Il paziente sul lettino, di spalle all'analista: ne ha fatta di strada la psicanalisi da quando questo «setting» era considerato obbligatorio. Jung ha introdotto il vis-à-vis, sono nate le terapie di gruppo, di coppia e familiare, ma è stato anche l'avanzamento della tecnologia a modificare la struttura delle sedute. Se il carteggio tra Freud e Fliess, alla fine del 1800, può essere considerato il primo esempio di psicoanalisi per via epistolare, di «telephone analisis» si discuteva già a metà del secolo scorso. Prima che arrivasse il computer a creare una quantità di nuove opzioni.
In un mondo in cui quasi la metà dei 7,5 milioni di abitanti sono attivi su internet - in media ci passiamo 6 ore da pc o tablet e più di 2 da smartphone - e lì cercano, oltre a tutto il resto, anche risposte sulla propria salute, era inevitabile che vi sbarcassero anche i medici. Le prime pratiche psicologiche telematiche furono tentate nei primi anni 70 negli Usa, dove oggi uno psicologo su cinque offre consulenza online. E anche da noi il fenomeno inizia a prendere piede.

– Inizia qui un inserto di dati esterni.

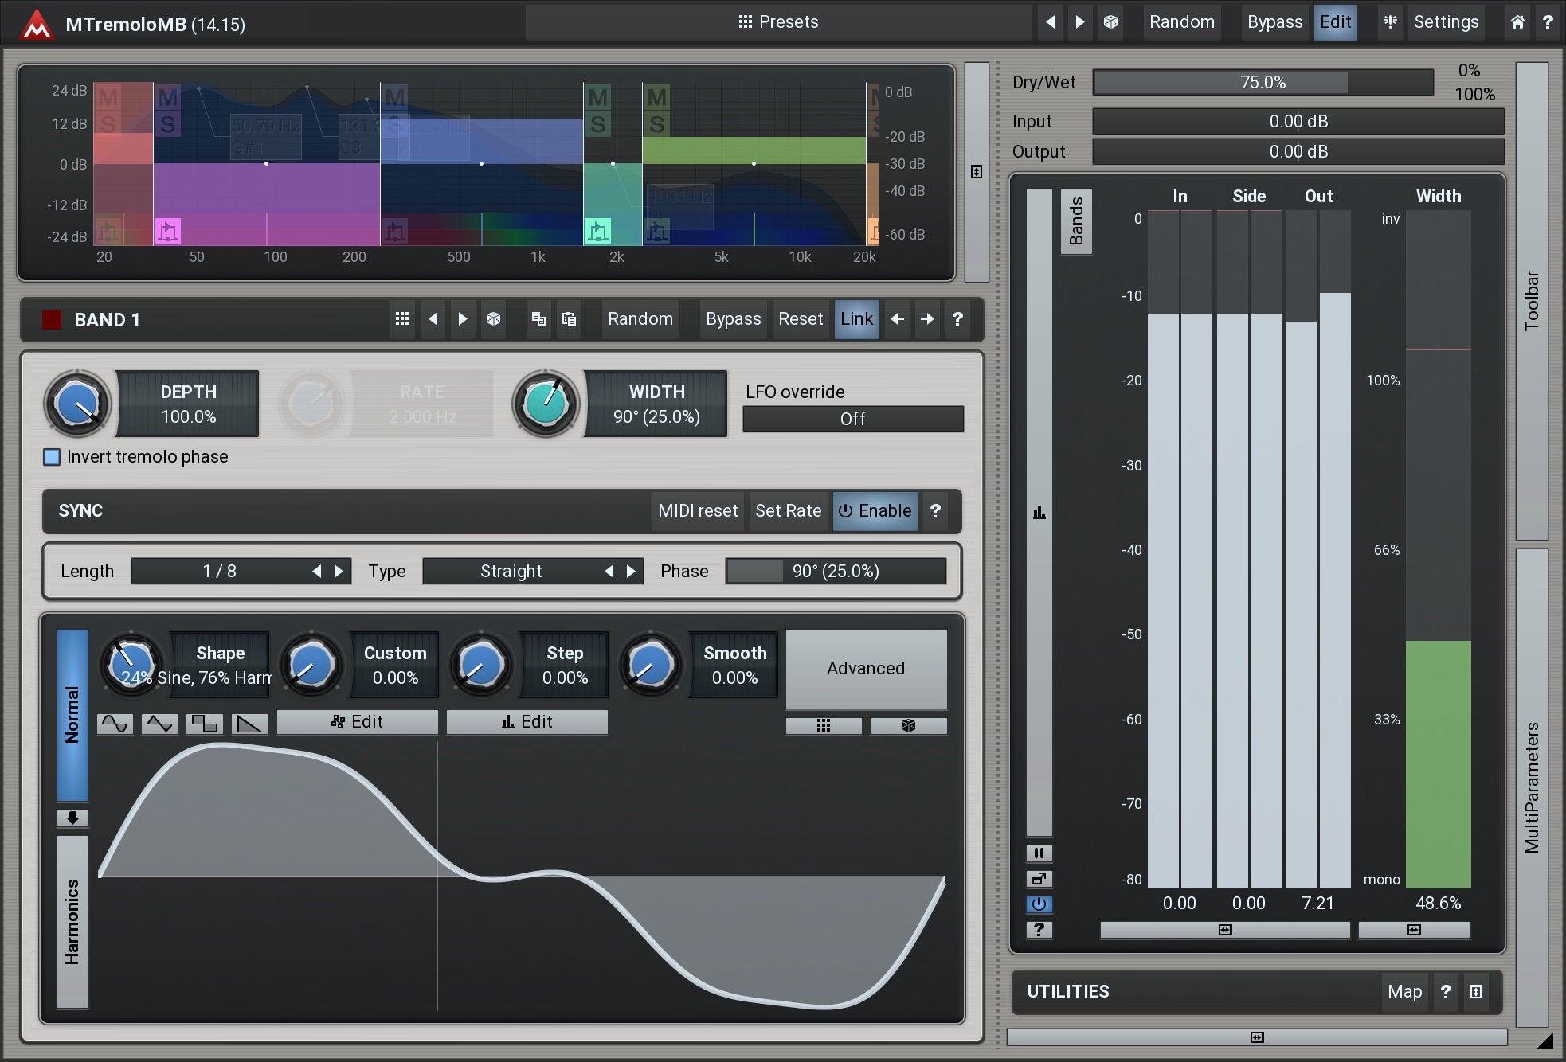Open the Presets menu
Viewport: 1566px width, 1062px height.
778,22
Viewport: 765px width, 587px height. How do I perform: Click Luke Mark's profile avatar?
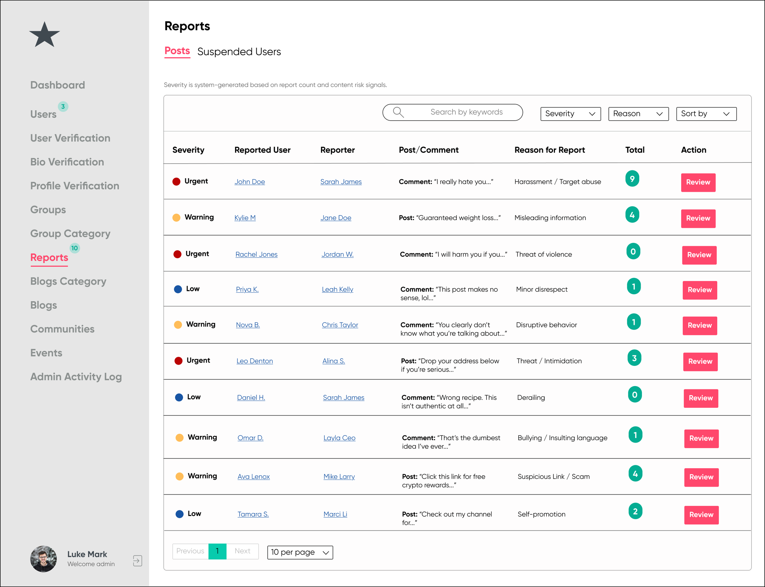tap(43, 559)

Secondo un censimento condotto nel 2015 dall'ente di ricerca Anima in Italia sono circa 5000 i siti web che teoricamente offrono servizi psicologici, anche se in effetti solo il 10% lo fa davvero. Molti sono aspecifici, altri sono gratuiti del tipo «l'esperto risponde», altri ancora sono quelli su cui i privati esercitano la libera professione. Si stima che attualmente siano circa 2000 gli psicologi italiani che lavorano online: quelli che lo fanno o lo hanno fatto sono il 16%, mentre un altro 54% si dichiara interessato. Tutti dati che sono in costante aumento.

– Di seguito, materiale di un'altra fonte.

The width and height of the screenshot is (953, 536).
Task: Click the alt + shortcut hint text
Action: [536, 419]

Ma come funziona esattamente? In un documento del 2017 sulla digitalizzazione della professione l'Ordine degli Psicologi definisce come prestazione psicologica online «tutte le azioni professionali offerte da un professionista in carne e ossa a un cliente finalizzate a informare, sensibilizzare, supportare, modificare, prevenire, curare, abilitare e riabilitare, attraverso l'ausilio delle nuove tecnologie di comunicazione». E individua tre modalità prevalenti di intervento: testuale (che sfrutta email e chat per comunicare in modo asincrono o sincronico), audio e video. Possono essere di supporto al metodo tradizionale oppure di ricerca, per studiare nuovi meccanismi alla base dei processi di cambiamento.

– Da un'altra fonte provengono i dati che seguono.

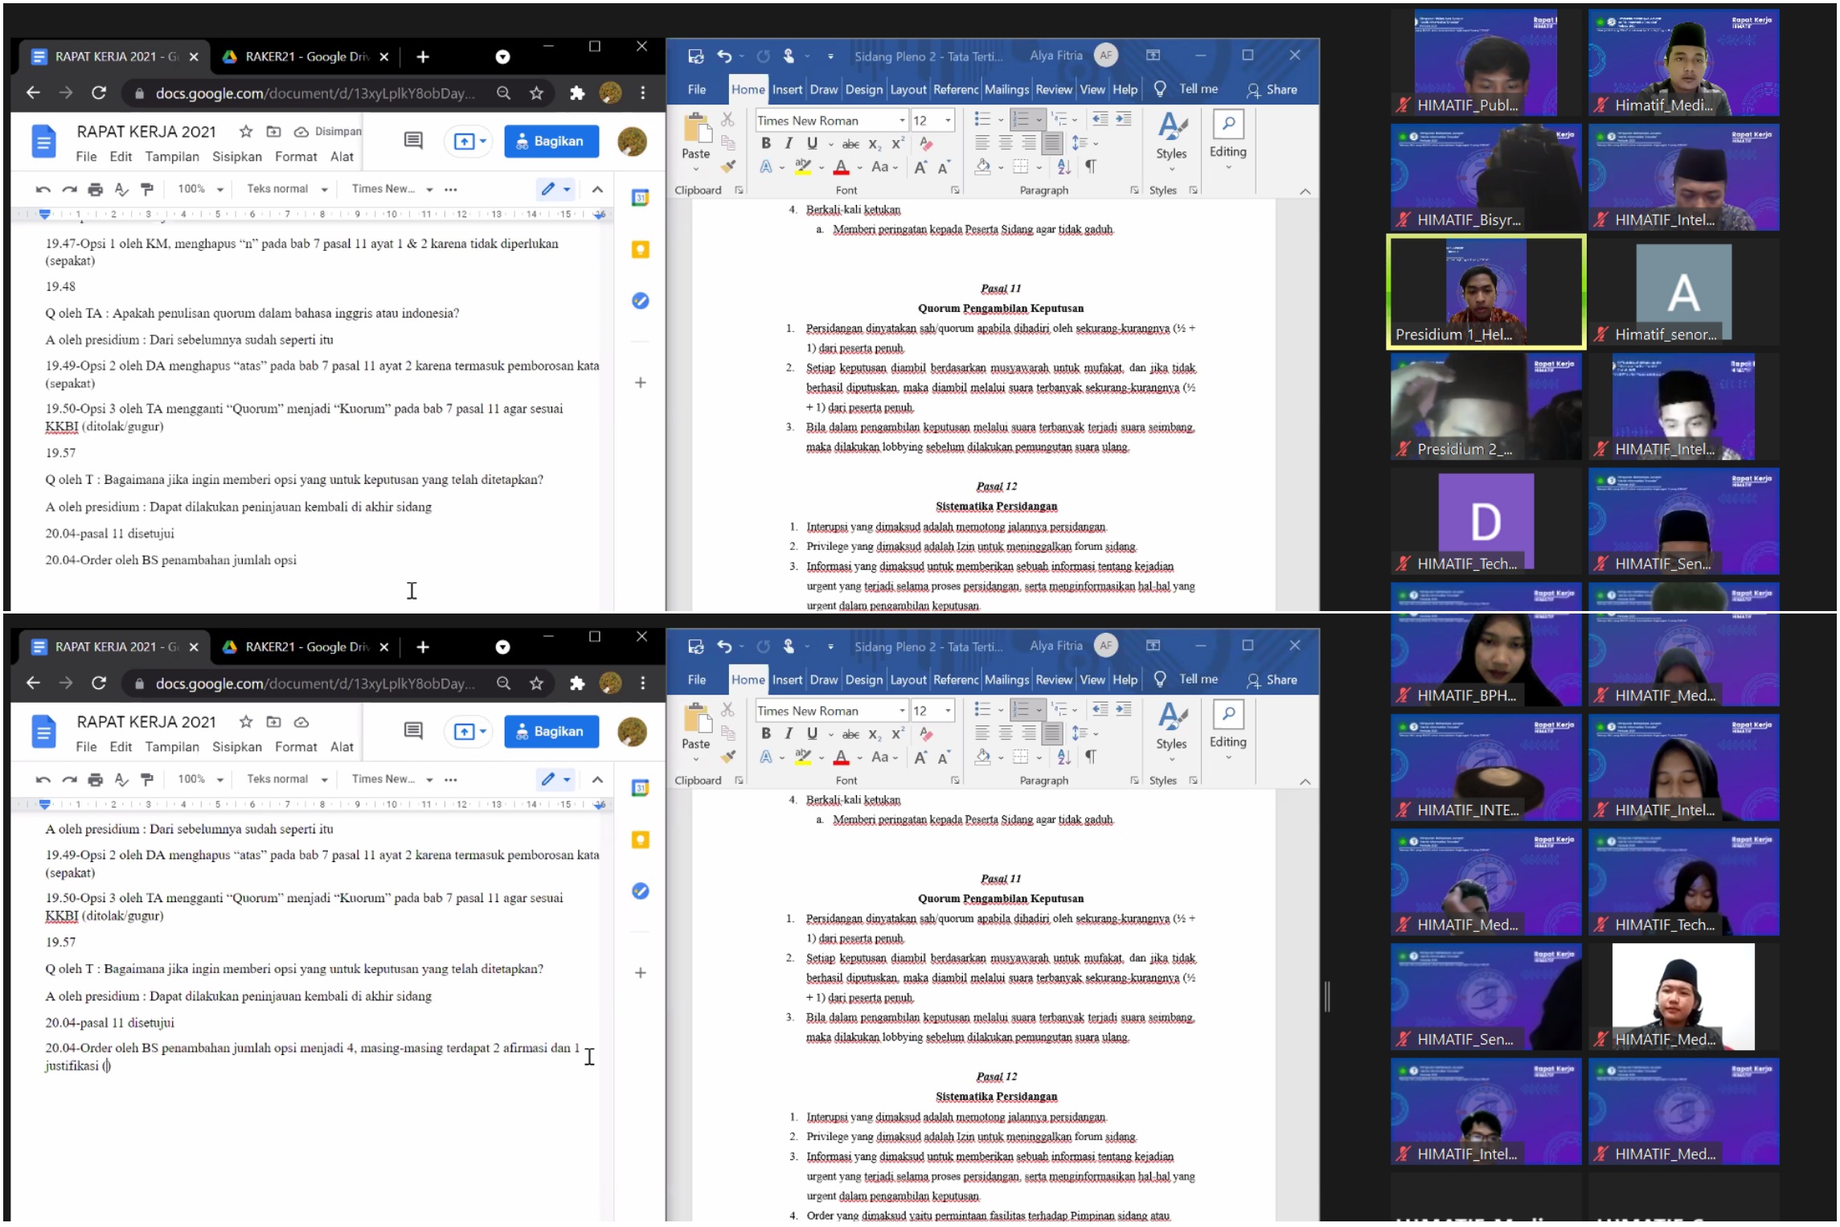This screenshot has height=1227, width=1840.
Task: Click the blue Bagikan button in the upper Docs window
Action: [x=551, y=142]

Da un punto di vista deontologico è responsabilità di ogni psicologo valutare in base alle caratteristiche della terapia e dei pazienti l'adeguatezza di questi strumenti, che dovranno fornire entro i limiti della loro competenza e rendendosi ben identificabili. Di fatto è un mercato con grandi potenzialità che più facilmente può essere conquistato da chi padroneggia il mezzo e magari è disponibile ad offrire tariffe concorrenziali: la psicoterapia online infatti costa meno di quella classica, per una seduta in videoconferenza si va dai 20 ai 90 euro mentre per una consulenza via email il prezzo oscilla dai 15 agli 80 euro.
C'è poi una nuova frontiera che è rappresentata dall'automazione completa e dalla realtà virtuale o aumentata. Il primo «chatterbot» capace di superare il test di Turing - ossia fare in modo che l'utente non fosse in grado di distinguere se le risposte arrivavano da un computer o da un uomo - risale agli anni '60, oggi esistono software capaci di fornire il profilo psicologico di un soggetto attraverso l'analisi del testo o delle sue pagine sui social network.
Ma mentre i simulatori sono stati sdoganati perché possono aiutare a vincere alcune paure se utilizzati nel quadro di una terapia, il giorno in cui l'intelligenza artificiale potrà prendere il posto dei medici umani non è ancora vicino.